• _What is required_
Look through the data below. Show each line where the string "Open" occurs.

-.-.-

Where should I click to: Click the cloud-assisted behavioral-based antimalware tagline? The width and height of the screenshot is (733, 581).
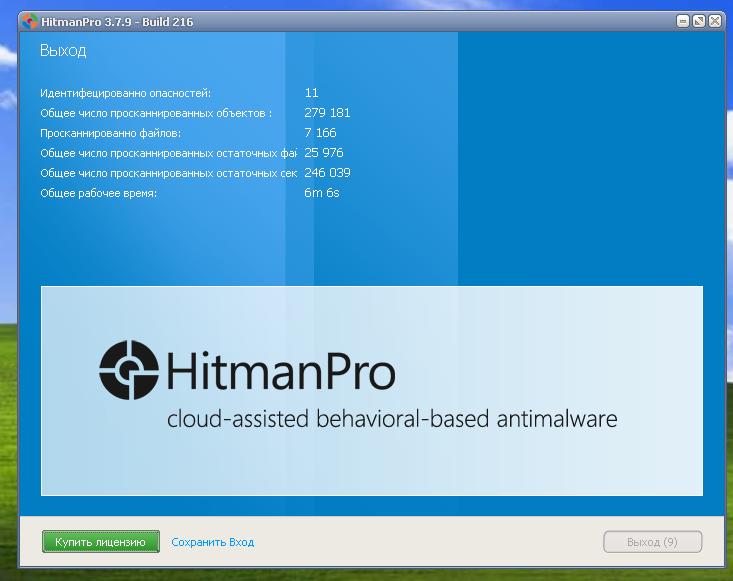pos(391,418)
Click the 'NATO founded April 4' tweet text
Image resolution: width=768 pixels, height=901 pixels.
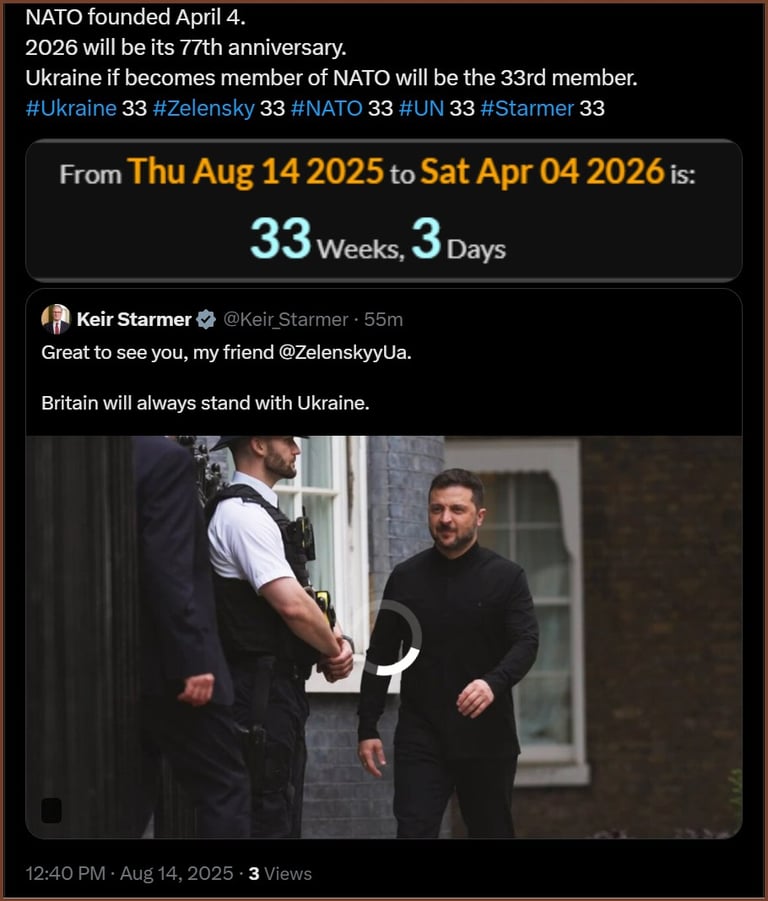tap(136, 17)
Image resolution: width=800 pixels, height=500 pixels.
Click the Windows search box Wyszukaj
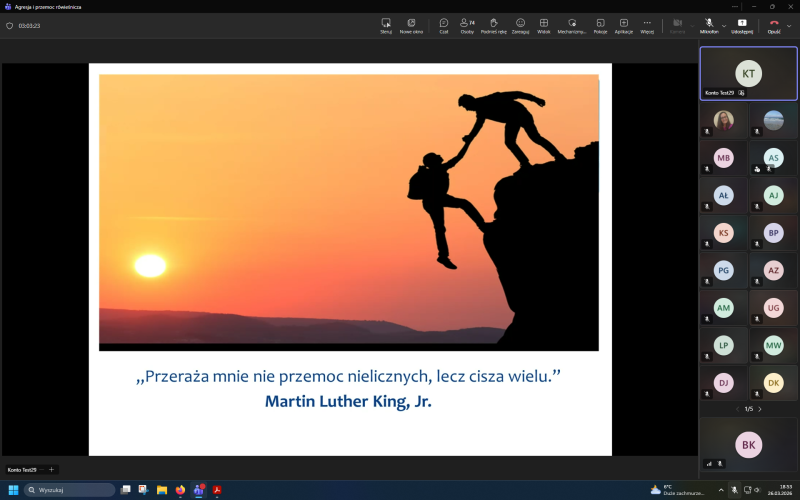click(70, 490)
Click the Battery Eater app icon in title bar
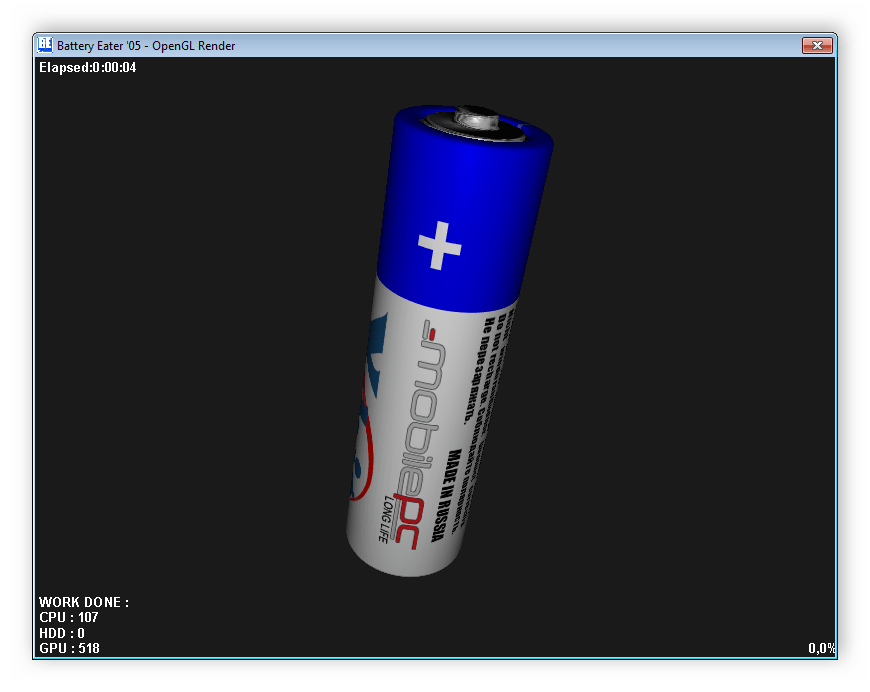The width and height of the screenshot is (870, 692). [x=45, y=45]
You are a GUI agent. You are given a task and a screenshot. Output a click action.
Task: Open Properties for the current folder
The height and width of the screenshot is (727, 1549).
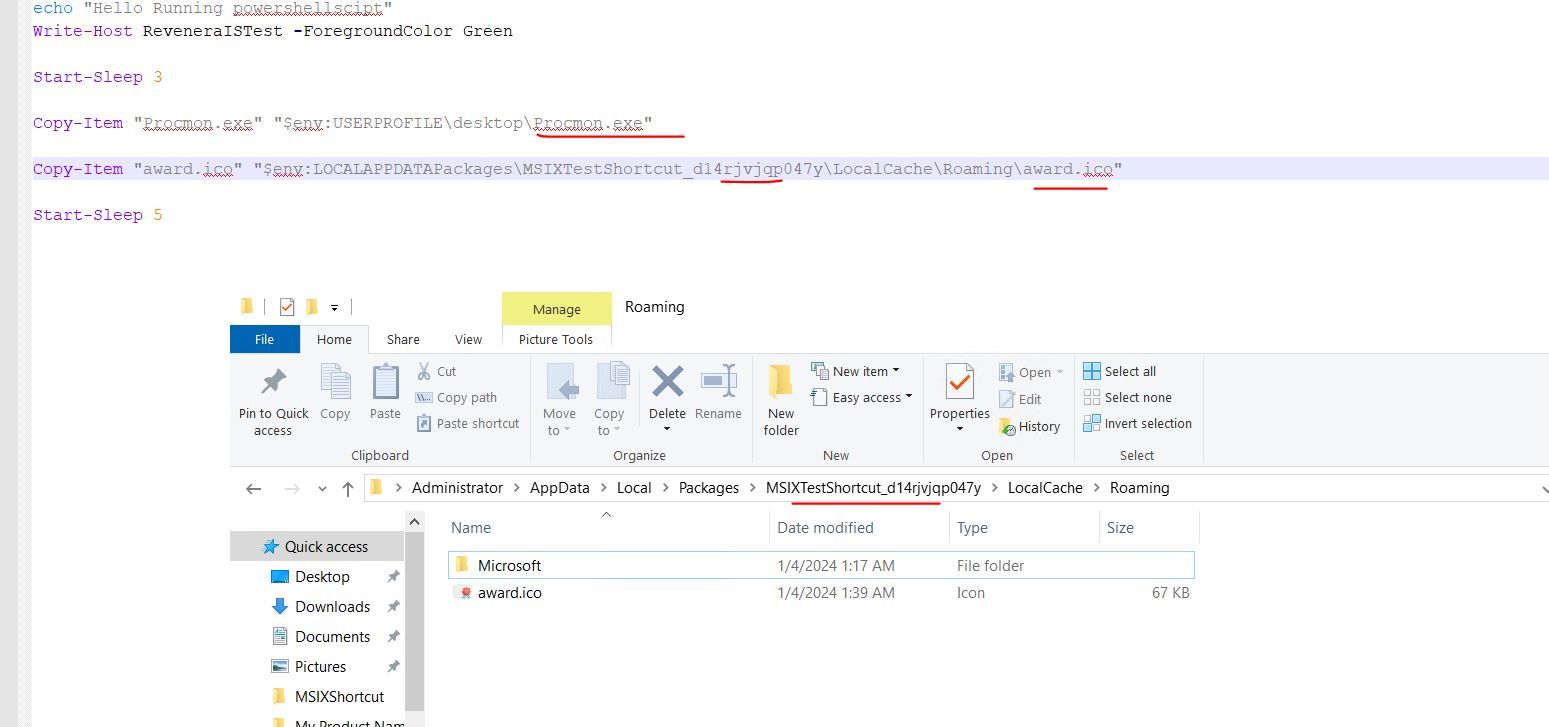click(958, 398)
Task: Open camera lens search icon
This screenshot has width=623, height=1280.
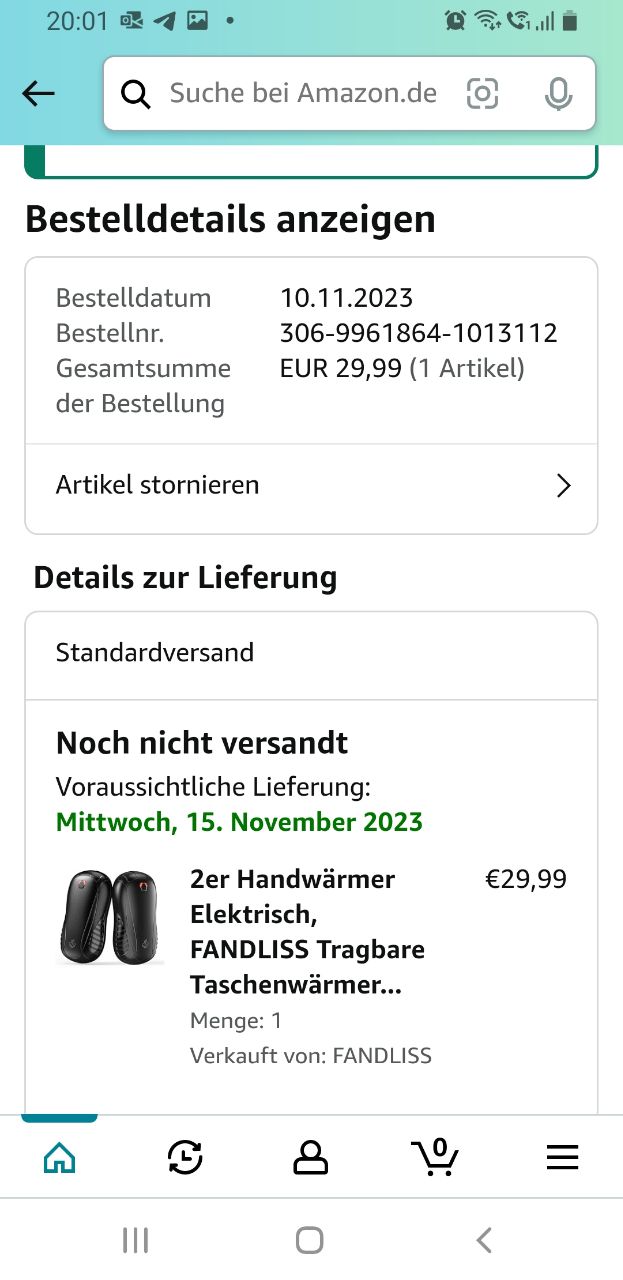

-.-.-

• _Solution below_
Task: Open Properties for the current folder
Task: Open camera lens search icon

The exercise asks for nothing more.